Saved data entries:
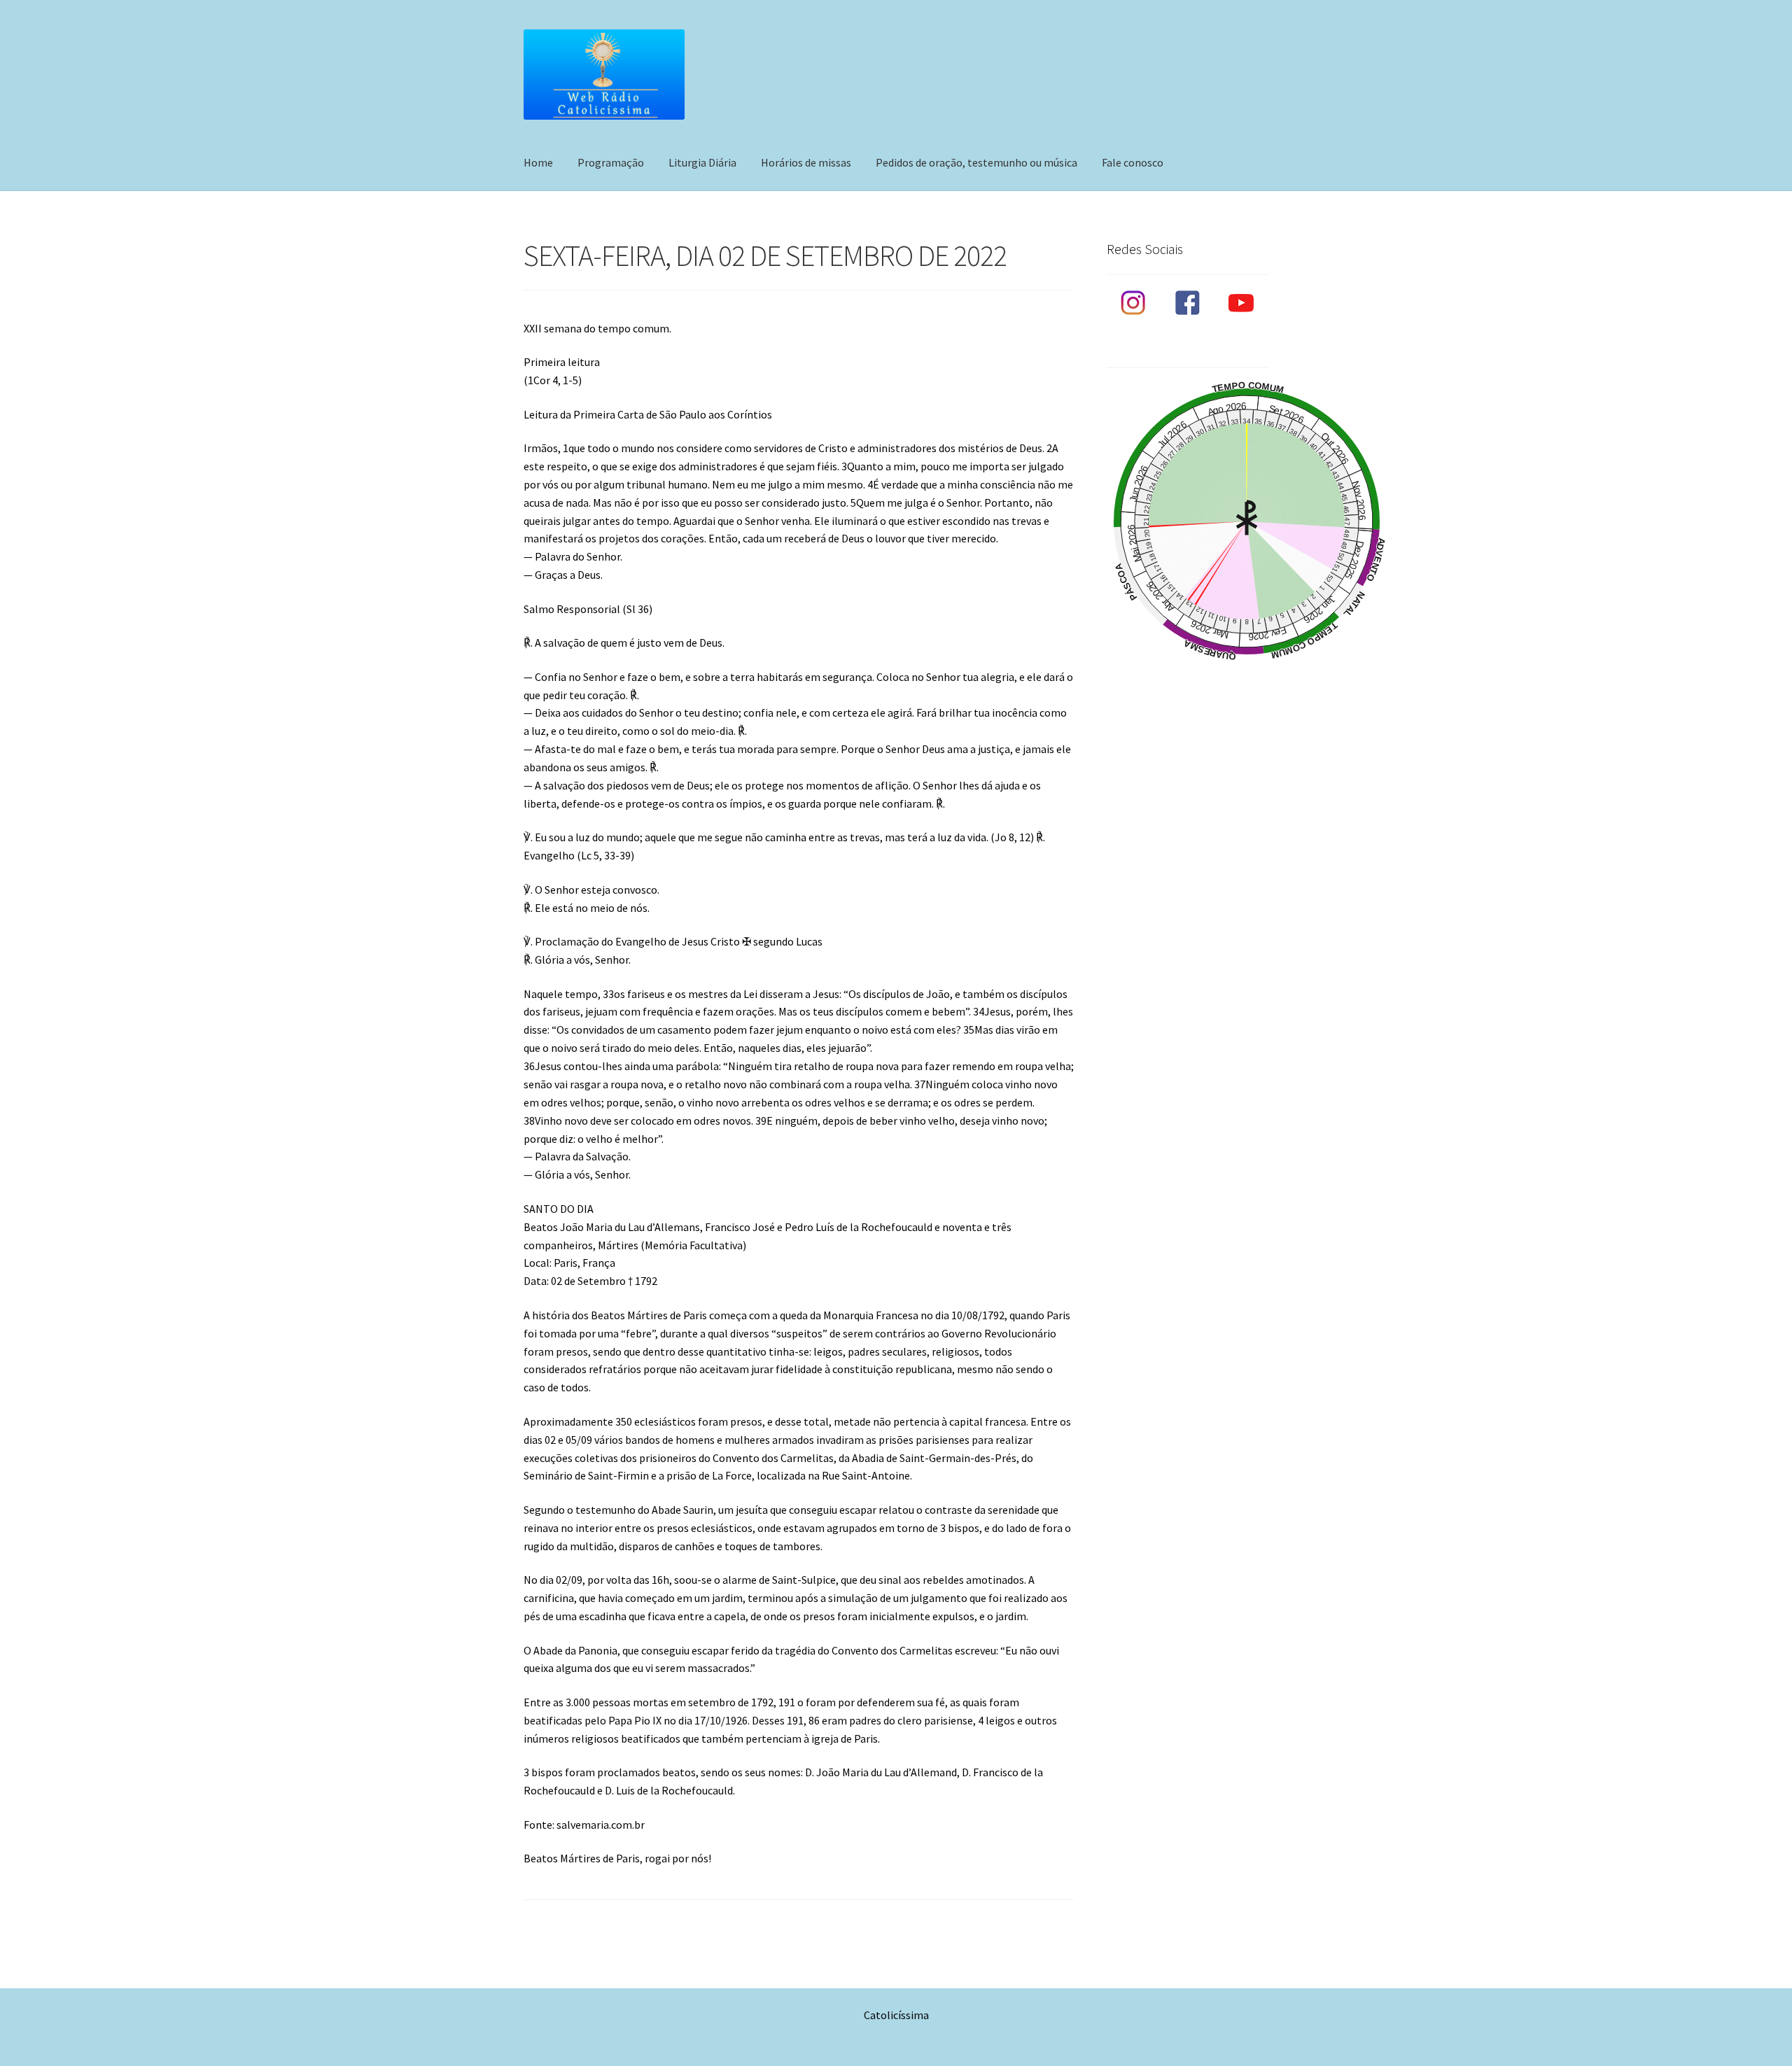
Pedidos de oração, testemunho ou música (976, 162)
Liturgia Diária (702, 162)
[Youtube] (1241, 303)
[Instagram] (1134, 303)
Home (538, 162)
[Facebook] (1187, 303)
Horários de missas (806, 162)
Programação (611, 162)
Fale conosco (1132, 162)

- _Exercise_
Write out again, exactly, the line containing "Liturgia Diária (702, 162)" and every later line of the records. Omit the rest.

- _Result_
Liturgia Diária (702, 162)
[Youtube] (1241, 303)
[Instagram] (1134, 303)
Home (538, 162)
[Facebook] (1187, 303)
Horários de missas (806, 162)
Programação (611, 162)
Fale conosco (1132, 162)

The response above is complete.